# Are These Watches Worth Anything?



## Zurdyo (May 28, 2014)

Hey all,

I found an old box of stuff that my grandfather had given me when I was younger. I doubt he would've given me anything worth much, but before I get rid of them, I'd like to know if these watches he gave me are worth anything. Do you guys know them?

Thanks! 

Ian


----------



## chris.ph (Dec 29, 2011)

yes they are but not a lot, look on ebay and that will give you a fair market value


----------



## AbingtonLad (Sep 8, 2008)

Is the value of the watch in how much you can sell it for... or somewhere else?


----------



## Kutusov (Apr 19, 2010)

They are not worthless, you can probably get enough to buy you a new, affordable watch.

I don't know the first one but it might be the more valuable of the lot, being Swiss.
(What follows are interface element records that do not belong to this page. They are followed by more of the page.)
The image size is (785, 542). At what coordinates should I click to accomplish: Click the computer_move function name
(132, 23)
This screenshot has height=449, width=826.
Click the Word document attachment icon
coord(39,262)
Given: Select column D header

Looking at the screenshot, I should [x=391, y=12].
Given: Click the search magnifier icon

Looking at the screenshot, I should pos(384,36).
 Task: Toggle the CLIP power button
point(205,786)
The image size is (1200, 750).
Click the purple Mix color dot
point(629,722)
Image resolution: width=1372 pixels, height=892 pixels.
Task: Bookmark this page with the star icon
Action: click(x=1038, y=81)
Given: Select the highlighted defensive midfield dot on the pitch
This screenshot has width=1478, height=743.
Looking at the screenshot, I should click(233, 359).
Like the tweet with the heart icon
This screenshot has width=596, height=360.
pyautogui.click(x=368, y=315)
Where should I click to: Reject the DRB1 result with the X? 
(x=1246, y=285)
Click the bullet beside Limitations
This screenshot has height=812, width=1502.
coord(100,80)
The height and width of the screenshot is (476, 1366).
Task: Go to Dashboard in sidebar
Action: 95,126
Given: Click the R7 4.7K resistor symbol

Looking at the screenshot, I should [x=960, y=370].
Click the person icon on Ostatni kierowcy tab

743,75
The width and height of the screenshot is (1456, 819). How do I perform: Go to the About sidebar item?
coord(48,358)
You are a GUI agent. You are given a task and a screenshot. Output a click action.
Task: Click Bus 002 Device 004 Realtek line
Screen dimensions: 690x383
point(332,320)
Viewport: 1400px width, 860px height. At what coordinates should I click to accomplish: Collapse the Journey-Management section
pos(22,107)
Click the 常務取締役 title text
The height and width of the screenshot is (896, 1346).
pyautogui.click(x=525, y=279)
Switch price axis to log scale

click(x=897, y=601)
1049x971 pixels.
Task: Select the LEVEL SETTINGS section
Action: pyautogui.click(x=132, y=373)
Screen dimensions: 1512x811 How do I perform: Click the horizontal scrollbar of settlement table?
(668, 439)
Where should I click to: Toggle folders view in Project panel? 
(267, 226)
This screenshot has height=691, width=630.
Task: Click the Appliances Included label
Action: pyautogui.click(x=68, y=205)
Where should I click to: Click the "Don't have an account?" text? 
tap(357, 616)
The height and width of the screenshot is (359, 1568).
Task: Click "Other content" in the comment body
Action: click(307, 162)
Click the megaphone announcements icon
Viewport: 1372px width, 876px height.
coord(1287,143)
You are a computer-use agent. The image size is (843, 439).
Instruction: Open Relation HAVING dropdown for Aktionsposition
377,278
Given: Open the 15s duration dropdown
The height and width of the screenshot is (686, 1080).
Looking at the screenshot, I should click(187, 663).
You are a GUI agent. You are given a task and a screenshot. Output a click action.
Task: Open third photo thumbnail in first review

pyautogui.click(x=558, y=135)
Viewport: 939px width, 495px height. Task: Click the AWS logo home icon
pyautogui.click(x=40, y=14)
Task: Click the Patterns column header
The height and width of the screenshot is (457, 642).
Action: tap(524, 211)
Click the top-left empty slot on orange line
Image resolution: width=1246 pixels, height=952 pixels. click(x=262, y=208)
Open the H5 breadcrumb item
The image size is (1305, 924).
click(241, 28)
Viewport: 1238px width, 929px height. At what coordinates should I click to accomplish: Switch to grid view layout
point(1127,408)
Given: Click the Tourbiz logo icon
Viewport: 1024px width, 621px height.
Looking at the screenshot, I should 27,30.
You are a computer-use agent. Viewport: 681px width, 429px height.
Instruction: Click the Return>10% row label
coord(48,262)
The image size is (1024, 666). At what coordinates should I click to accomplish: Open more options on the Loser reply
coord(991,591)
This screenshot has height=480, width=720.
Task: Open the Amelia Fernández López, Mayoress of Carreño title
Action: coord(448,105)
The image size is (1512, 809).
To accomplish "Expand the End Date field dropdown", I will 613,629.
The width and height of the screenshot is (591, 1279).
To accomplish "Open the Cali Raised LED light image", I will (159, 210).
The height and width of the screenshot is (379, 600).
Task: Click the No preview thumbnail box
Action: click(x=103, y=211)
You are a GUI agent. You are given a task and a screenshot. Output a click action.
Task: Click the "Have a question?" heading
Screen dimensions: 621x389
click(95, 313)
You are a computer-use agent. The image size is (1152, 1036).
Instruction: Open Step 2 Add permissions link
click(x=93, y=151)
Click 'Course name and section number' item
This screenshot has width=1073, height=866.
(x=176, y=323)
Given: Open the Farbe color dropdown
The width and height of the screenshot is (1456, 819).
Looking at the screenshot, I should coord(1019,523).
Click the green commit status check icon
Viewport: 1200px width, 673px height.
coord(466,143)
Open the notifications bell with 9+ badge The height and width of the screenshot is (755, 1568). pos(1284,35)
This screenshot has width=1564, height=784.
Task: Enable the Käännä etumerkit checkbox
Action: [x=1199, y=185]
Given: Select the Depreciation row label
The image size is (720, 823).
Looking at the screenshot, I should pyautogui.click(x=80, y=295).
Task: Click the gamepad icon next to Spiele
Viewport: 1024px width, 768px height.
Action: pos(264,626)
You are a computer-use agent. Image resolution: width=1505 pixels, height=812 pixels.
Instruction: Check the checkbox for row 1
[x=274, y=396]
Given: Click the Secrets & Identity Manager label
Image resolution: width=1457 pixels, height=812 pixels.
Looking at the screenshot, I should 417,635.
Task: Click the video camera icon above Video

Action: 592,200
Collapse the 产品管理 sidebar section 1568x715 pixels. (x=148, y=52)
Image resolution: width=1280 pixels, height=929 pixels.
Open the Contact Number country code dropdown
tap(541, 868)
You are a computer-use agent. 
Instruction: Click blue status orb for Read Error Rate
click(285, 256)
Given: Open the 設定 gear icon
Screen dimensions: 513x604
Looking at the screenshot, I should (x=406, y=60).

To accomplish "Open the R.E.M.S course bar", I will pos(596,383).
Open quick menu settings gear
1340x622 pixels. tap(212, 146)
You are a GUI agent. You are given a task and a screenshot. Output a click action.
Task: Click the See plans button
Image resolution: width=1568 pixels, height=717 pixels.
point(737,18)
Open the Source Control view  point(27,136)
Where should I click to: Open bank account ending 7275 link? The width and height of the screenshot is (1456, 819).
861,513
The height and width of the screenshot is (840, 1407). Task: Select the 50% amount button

The second is a Raketa Perpetual Calendar on an unusual colour and the third is a Vostok but I don't know the model. Second and third seem like what is called NOS (New Old Stock).

I suggest you get a better idientification of the 1st and 3rd watch and then auction them on ebay and see what that gets you.

PS: I think the first might get some atention, especially if you clean it and polish that crystal. Seems like an acrylic crystal and you can easily polish the less deep scratches with Poliwatch or Brasso (just be careful about the bezel). A clear crystal always do wonders to a watch :yes:


----------



## Zurdyo (May 28, 2014)

Thanks all for pitching in! 

Yes, I'm mainly seeking their market value. I've other things left from my grandfather that have higher sentimental value.

Could you help me out with their exact model so that I can perform an eBay search?

1. Swiss something?

2. Rateka Perpetual Calendar

3. Vostok something?

Thanks!


----------



## DJH584 (Apr 10, 2013)

Seamaster in watches will bring up 9 results worldwide at least two of which are very similar to yours.

Raketa Perpetual will bring 28 items.

As for your Vostok - possibly a komadirskie?? I'll leave that to the Russian specialists on here!!!

Regards

David


----------



## Kutusov (Apr 19, 2010)

The Swiss one can be listed as a similar one that was on ebay: item 131039575440

^^^^ The movement isn't the same, yours is a 21 jewel movement, the one on ebay was a hand wind 23 jewel. Don't forget to add that it's a vintage watch, so no water tightness is guaranteed. I don't know if you have timed those watches but knowing if they are keeping good time or not is also important as a service may be required. It's all stuff that people use to judge how much they are willing to pay.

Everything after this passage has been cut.